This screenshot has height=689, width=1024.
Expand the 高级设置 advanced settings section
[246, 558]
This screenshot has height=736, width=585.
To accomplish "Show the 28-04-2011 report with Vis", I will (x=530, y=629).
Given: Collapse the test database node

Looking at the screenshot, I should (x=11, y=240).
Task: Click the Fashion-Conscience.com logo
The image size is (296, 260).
== == ==
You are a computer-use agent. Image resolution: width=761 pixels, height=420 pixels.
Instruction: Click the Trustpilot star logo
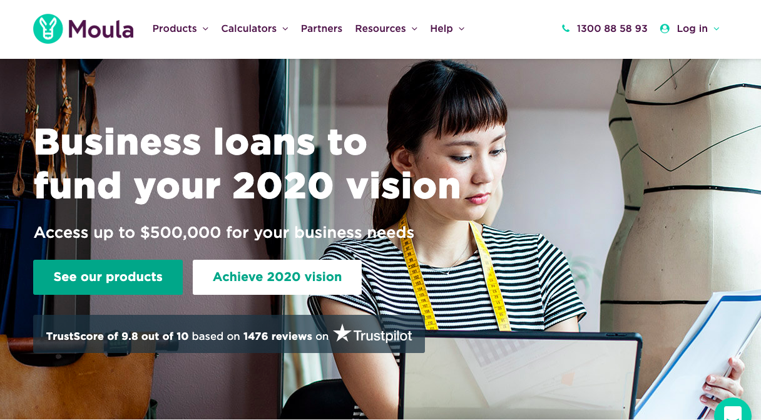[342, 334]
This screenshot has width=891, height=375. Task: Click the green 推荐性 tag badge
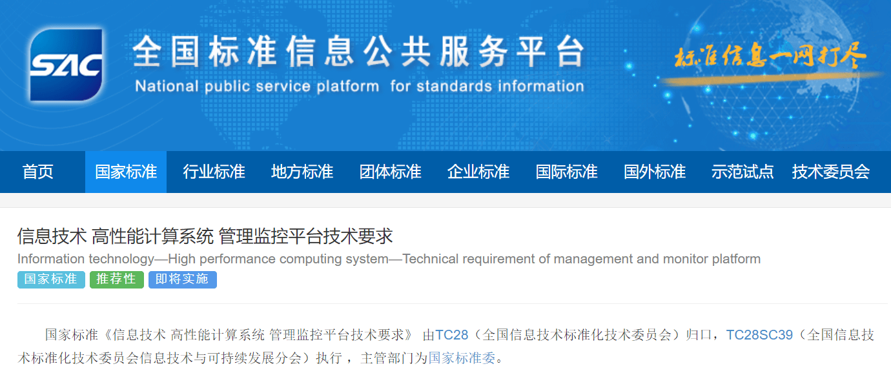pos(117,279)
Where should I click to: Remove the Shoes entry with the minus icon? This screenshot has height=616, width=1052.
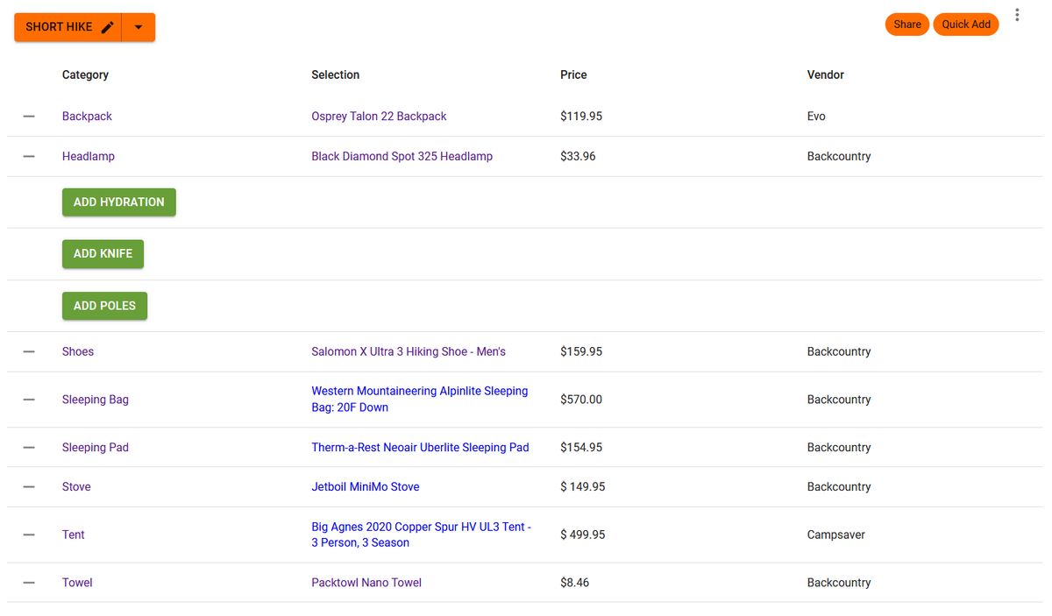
== == ==
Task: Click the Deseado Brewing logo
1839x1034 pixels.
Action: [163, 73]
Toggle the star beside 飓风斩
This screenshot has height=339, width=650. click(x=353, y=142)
== == ==
- _WHAT YOU WILL DO_:
Wherever a line above contains "with", copy that line.

- _THE COMPLETED TASK_:
To accomplish "Show the 28-04-2011 report with Vis", I will (x=530, y=629).
Where should I click to: Remove the Shoes entry with the minus icon? This screenshot has height=616, width=1052.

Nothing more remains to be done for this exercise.